Sacred Mountain: OS Grid Reference – NG 601 232
Seems rather daft giving directions for a mountain, but… For incomers, cross the bridge onto the island and keep on the A87 road to Broadford. A couple of mile the other side of the village westwards, take the small left turn in the trees and go to the dead-end. The hill reaching up above you (west) is the legendary mountain to walk up!
This giant old mountain has been associated with the primal female creation figure, the cailleach, for many a moon. And strangely – for me anyway – I’ve not ventured to sleep with this old place in my passings here as I usually do wherever the cailleach resides.
It doubtless has many more tales than the one A.A. MacGregor (1937) mentions in his superb Peat-Fire Flame. Here he tells the story of,
“the cairn situated on the summit of Beinn na Cailleach, not far from Broadford… This cairn is believed to mark the site of burial of a Norse princess who died at Ord. On her deathbed this princess commanded her attendants to convey her, when dead to the top of Beinn na Cailleach, and to bury her there, in order that she might lie in the wake of the winds from Norway.”

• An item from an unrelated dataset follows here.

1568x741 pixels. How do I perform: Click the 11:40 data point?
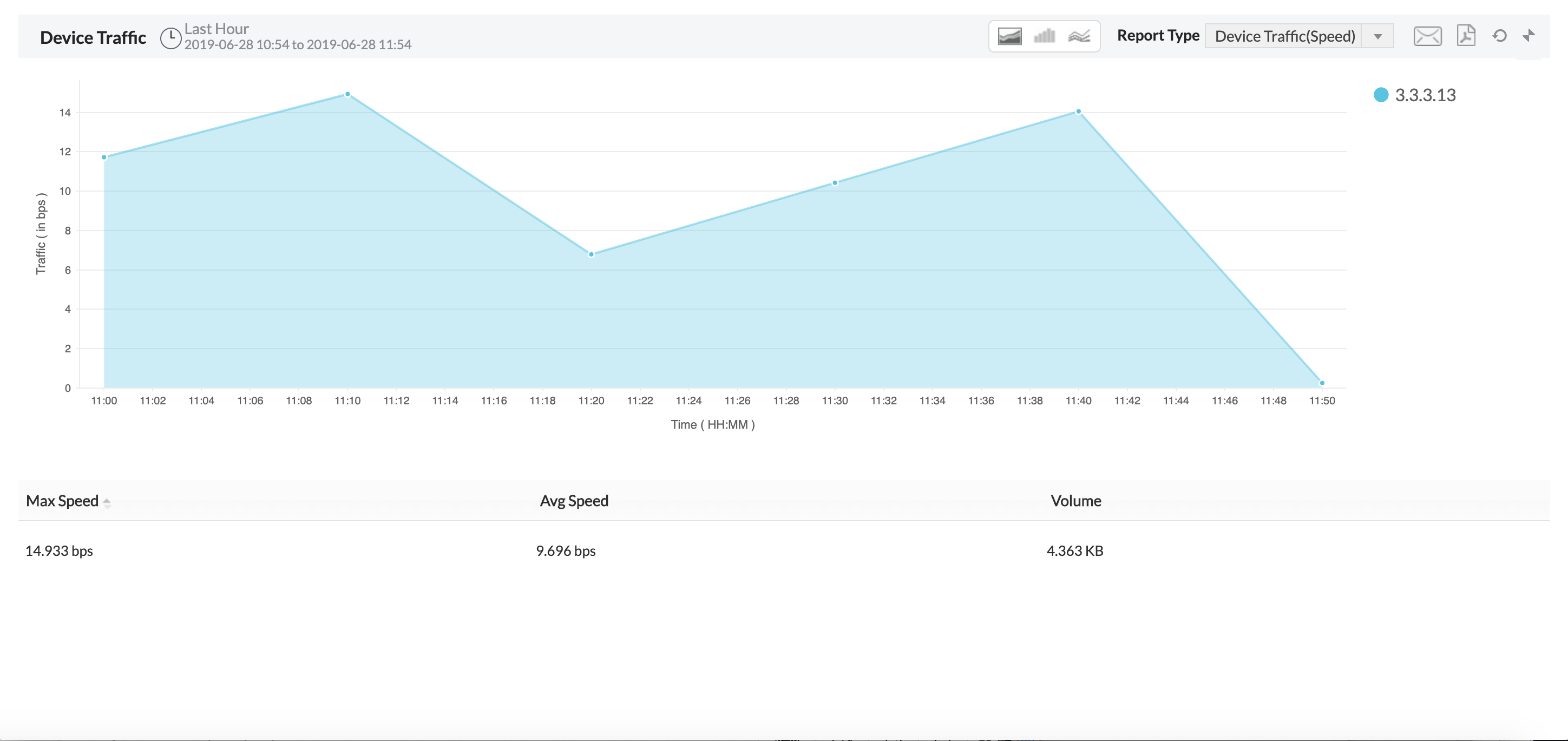click(x=1078, y=112)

MacGregor then follows the tale with a lovely note on some boring old dood he obviously had little respect for, saying:
“It is the traditions associated with this cairn that MacCulloch, the geologist, in his Description of the Western Isles of Scotland, asks to be excused from repeating, since he considers them, one and all, to be unworthy of regard. But, then, MacCulloch was a most tiresome fellow; and he seems to have imbued most of his writings with something of the same tiresomeness”!
On the lower northeastern slopes of this great mountain we find another of the old woman’s abodes, the ‘Lochain Beinn na Cailleach’, where this great hag would no doubt wash her linen, as many old myths tell she did at other pools of the same name.
A slightly different version of the folktale was told by Archibald Geikie in his Note-book of a Field Geologist from 1858:
“The top of Beinn na Cailleaich is flat and smooth, surmounted in the centre by a cairn. Tradition tells that beneath these stones there rest the bones of the nurse of a Norwegian princess. She had accompanied her mistress to “the misty hills of Skye,” and eventually died there. But the love of home continued strong with her to the end, for it was her last request that she might be buried on the top of Beinn na Cailleaich, that the clear northern breezes, coming fresh from the land of her childhood, might blow over her grave.”
An early essay in the Gentleman’s Magazine in 1841 tells the grave atop of the mountain to have been the resting place of the Norwegian King Haco’s wife or his nurse. Derek Cooper (1970) meanwhile told us that whilst the cairn was “erected as a memorial to a Skye chieftain,” the cailleach of the mountain, or “the old woman is reputedly Saucy Mary, who laid a chain between Kyle and Kyleakin to exact toll from passing ships.”
There are other mythic place-names scattered around the edges of this mountain with hints of ancient female deities, or pagan goddesses — whichever way one cares to see them.
Cooper, Roy, Skye, Routledge: London 1970.
Geikie, Archibald, The Story of a Boulder, MacMillan: London 1858.
MacGregor, Alisdair Alpin, The Peat-Fire Flame: Folk-Tales and Traditions of the Highlands and Islands, Ettrick Press: Edinburgh 1937.
o’ Crualaoich, Gearoid, The Book of the Cailleach, Cork University Press 2003.
Swire, Otta F., Skye: The Island and its Legends, Blackie & Sons: London 1961.